◆ WHAT YOU HAVE TO DO
Would you please transcribe the records below from the line with "October 2019 (85, 1648)" through their final line, exactly and with no other lines?

DATA SUPPLIED Block Start

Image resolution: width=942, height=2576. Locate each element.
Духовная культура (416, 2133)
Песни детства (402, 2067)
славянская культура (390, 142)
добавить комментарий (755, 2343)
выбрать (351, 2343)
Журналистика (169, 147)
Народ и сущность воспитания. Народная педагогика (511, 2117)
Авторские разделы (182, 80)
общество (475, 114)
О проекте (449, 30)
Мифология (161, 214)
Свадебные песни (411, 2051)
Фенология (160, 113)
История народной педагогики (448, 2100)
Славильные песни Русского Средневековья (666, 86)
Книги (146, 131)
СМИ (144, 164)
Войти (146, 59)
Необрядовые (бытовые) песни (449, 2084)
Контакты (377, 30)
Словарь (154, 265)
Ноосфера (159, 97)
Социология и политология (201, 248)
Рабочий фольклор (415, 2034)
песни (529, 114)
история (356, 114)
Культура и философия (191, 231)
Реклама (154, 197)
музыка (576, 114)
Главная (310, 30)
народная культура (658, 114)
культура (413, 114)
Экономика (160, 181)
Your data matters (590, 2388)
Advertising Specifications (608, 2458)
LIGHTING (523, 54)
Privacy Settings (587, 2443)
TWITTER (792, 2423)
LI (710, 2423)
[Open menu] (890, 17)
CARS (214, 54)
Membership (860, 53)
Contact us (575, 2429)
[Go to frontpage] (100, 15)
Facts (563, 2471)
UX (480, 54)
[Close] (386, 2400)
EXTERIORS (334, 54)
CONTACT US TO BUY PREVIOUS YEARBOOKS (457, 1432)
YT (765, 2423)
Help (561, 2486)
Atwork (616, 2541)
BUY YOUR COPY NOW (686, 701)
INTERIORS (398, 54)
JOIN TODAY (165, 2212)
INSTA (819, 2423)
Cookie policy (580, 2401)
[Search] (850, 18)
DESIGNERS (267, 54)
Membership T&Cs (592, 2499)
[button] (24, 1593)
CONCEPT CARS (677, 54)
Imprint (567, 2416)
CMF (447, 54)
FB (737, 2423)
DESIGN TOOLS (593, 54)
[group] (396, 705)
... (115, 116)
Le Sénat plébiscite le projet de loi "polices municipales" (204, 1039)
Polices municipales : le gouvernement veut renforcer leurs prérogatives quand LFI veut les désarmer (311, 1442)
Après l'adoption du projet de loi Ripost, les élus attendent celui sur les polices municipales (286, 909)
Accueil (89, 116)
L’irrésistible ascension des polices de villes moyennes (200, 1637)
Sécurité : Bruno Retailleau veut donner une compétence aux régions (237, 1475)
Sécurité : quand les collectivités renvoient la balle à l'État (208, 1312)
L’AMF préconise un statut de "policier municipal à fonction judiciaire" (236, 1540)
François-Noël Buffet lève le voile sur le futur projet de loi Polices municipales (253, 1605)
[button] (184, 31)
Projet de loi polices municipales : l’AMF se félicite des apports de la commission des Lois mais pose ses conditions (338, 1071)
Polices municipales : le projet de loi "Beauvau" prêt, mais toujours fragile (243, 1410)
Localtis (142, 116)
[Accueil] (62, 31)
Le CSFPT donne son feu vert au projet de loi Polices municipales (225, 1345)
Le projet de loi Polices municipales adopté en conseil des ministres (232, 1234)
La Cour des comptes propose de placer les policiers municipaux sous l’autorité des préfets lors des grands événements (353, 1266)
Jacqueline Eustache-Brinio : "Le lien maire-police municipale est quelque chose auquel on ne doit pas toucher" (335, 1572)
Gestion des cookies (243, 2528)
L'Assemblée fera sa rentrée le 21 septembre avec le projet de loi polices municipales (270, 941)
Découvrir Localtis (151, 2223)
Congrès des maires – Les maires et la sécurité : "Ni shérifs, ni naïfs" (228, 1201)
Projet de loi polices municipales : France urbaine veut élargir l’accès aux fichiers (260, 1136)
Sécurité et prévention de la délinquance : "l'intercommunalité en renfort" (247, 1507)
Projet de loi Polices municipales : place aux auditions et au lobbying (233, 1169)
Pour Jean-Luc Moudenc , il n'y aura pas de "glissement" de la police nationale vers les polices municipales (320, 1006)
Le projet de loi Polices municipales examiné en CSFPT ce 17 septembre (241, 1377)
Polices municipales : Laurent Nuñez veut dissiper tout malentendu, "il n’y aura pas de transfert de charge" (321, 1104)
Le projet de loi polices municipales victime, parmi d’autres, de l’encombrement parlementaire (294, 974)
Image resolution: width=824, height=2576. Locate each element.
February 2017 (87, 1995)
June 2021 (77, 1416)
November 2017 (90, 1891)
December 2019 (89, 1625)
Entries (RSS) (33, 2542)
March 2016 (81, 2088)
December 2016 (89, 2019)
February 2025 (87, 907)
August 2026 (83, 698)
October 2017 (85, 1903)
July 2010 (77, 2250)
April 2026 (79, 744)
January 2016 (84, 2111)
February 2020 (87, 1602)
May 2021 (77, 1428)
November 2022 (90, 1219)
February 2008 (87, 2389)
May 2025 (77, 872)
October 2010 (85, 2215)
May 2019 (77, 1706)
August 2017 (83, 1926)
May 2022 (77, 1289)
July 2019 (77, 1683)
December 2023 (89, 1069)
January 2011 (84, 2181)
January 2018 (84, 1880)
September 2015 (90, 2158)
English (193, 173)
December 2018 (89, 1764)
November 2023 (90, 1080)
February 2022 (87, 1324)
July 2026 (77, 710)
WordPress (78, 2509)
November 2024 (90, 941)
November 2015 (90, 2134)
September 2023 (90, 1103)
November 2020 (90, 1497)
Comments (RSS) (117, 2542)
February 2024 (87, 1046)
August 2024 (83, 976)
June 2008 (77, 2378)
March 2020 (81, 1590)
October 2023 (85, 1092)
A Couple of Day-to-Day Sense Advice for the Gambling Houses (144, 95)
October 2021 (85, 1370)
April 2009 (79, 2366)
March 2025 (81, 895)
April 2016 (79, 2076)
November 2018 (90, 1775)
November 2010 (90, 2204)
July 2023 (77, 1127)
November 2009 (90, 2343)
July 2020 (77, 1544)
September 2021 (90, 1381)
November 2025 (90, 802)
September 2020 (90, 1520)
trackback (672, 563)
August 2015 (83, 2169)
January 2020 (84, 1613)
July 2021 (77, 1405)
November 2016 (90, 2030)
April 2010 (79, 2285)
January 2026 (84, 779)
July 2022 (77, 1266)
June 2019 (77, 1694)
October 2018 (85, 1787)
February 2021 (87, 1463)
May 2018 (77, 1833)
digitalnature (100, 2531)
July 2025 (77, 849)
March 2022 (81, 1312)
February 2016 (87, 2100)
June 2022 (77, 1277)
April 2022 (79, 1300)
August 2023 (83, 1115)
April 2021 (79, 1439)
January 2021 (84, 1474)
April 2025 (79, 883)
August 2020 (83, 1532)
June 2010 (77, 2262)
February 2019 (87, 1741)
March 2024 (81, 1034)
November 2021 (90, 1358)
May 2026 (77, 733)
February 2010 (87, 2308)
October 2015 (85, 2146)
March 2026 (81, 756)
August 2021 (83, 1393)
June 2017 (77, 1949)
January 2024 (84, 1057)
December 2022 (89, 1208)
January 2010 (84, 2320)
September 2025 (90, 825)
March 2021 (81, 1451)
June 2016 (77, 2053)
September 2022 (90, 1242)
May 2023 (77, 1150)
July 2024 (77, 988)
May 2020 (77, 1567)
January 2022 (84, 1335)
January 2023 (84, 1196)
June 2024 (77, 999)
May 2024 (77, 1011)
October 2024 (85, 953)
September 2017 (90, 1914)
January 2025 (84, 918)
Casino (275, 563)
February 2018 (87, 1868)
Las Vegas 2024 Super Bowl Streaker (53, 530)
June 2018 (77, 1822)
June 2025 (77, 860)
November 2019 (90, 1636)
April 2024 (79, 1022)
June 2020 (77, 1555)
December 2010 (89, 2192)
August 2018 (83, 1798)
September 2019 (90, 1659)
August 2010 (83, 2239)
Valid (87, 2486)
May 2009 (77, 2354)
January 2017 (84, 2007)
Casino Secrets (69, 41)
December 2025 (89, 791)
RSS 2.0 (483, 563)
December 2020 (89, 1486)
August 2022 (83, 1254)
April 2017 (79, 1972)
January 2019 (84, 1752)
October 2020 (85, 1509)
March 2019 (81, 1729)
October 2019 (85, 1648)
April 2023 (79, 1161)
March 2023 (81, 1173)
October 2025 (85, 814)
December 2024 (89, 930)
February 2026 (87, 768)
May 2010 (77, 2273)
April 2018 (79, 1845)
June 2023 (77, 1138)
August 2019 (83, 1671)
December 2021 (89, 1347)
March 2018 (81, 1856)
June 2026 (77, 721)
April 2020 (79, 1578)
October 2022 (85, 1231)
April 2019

DATA SUPPLIED Block End

◆ ANSWER TO THE PROBLEM
October 2019 (85, 1648)
April 2023 (79, 1161)
March 2023 (81, 1173)
October 2025 (85, 814)
December 2024 (89, 930)
February 2026 (87, 768)
May 2010 (77, 2273)
April 2018 (79, 1845)
June 2023 (77, 1138)
August 2019 (83, 1671)
December 2021 (89, 1347)
March 2018 (81, 1856)
June 2026 (77, 721)
April 2020 (79, 1578)
October 2022 (85, 1231)
April 2019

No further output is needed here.